Oiling the information age - 23/02/97
by Dan Tebbutt, Australian Consolidated Press
23/02/97 -- Meta-Content Format might just be the drill fitting we neet to tap the information age's submerged oil reserves.
Information is the oil of the future. It will inject lifeblood into impending economic engines and eventually become such a routine part of human life that we will wonder how we ever lived without information on tap. Crude global pipes already pump this new commodity, yet our ability to consume the resource effectively and efficiently remains in the Model T era.
Personal computing to date has been obsessed with individual productivity - word processing, spreadsheets, database access and so on. If anything, the PC revolution took us backwards in the quest for automated collaboration and information sharing: notwithstanding arcane interfaces, many minicomputers and mainframes offered better 'groupware' than today's PC LANs.
Information Feast or Famine?
One high hurdle is the disjointed nature of our information sources.
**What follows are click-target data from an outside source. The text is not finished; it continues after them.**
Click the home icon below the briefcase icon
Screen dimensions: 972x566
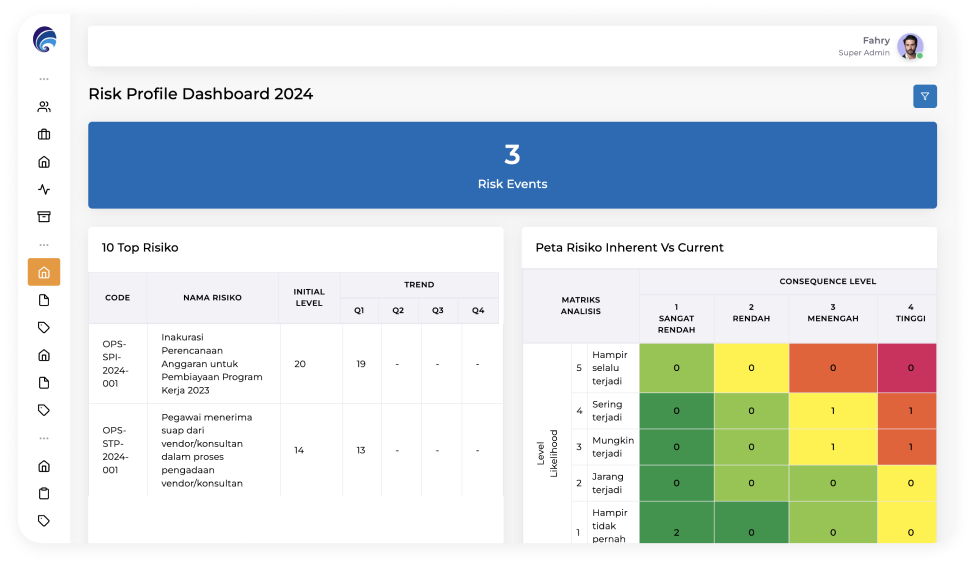tap(44, 162)
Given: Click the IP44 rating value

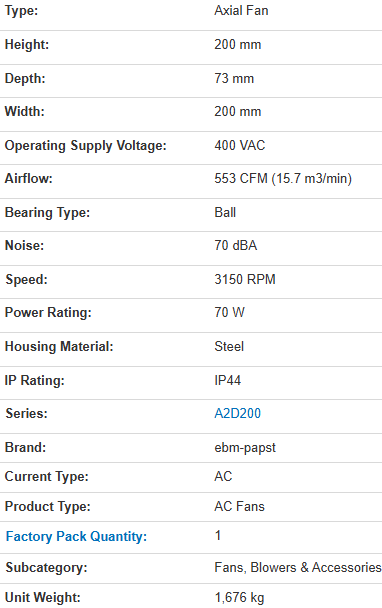Looking at the screenshot, I should 228,380.
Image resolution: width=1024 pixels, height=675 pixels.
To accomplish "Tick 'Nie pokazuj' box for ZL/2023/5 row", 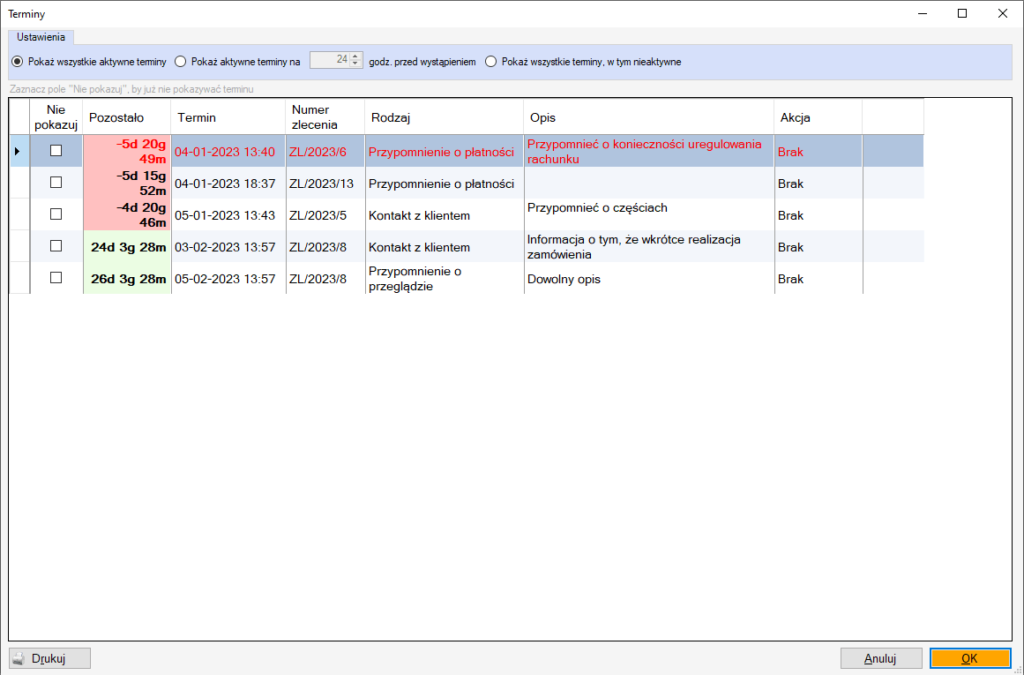I will coord(56,214).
Data is locked into word-processing files, email, Web pages, spreadsheets and numerous databases with incongruous data structures and limited ability to cross-communicate. HTML promises a universal file format, just as SQL pledged a universal database language, but both leave problems unresolved.
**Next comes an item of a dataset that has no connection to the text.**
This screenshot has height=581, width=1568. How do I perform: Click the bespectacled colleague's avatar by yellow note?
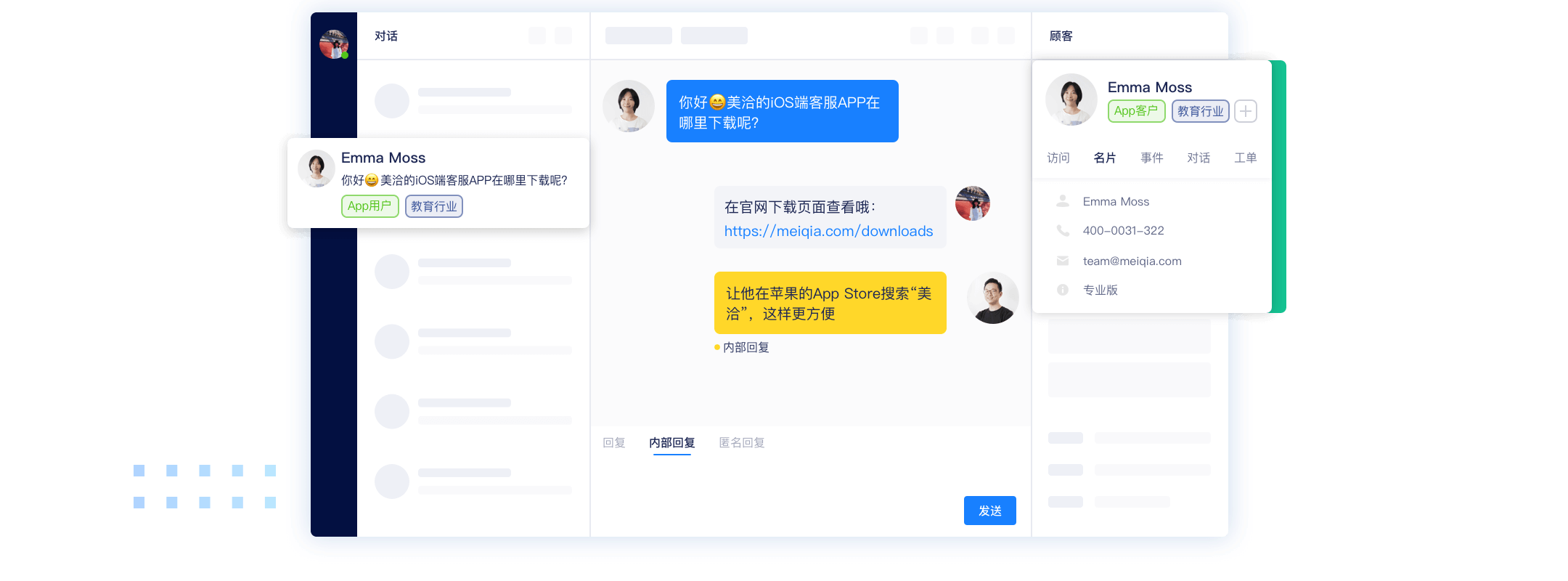pos(992,298)
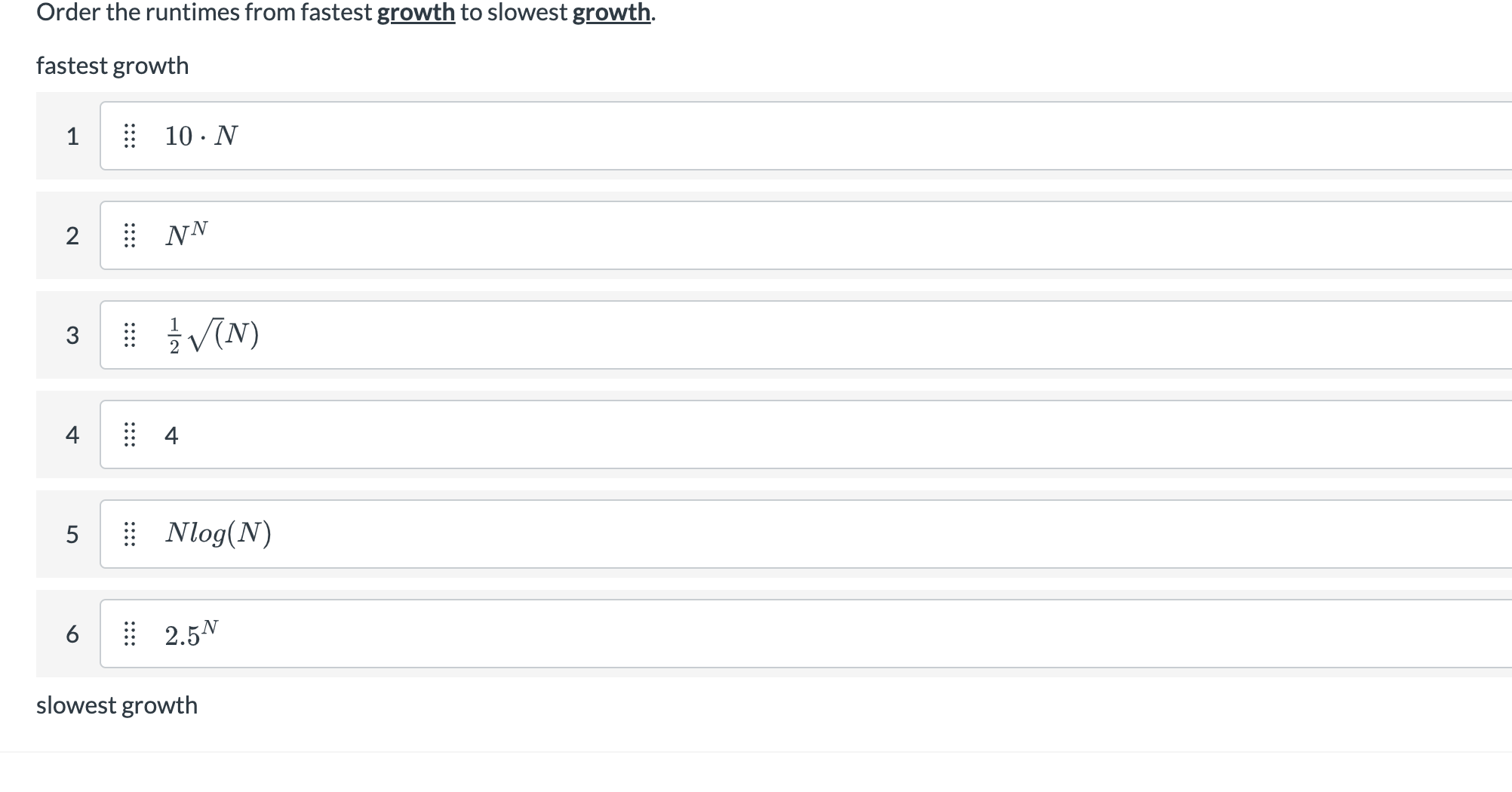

Today's computers are no better than banks of digital filing cabinets; PCs do a wonderful job of storing data but little to extract information value. Information overload is the problem, and enterprises are desperate for solutions - witness the millions poured into early data-mining attempts.
"We are swamped with information and yet we spend most of our time looking for information," said R Guha, a principal scientist at Apple Research Labs. "There's something clearly wrong here. It's like if we want food: I vaguely know there's a cafeteria somewhere so I go down to the ground floor. It's pitch dark and I can't see. I'm going to randomly walk around until I bump into food. I bump into a lot of things yet I go looking for more things to bump into thinking it's food."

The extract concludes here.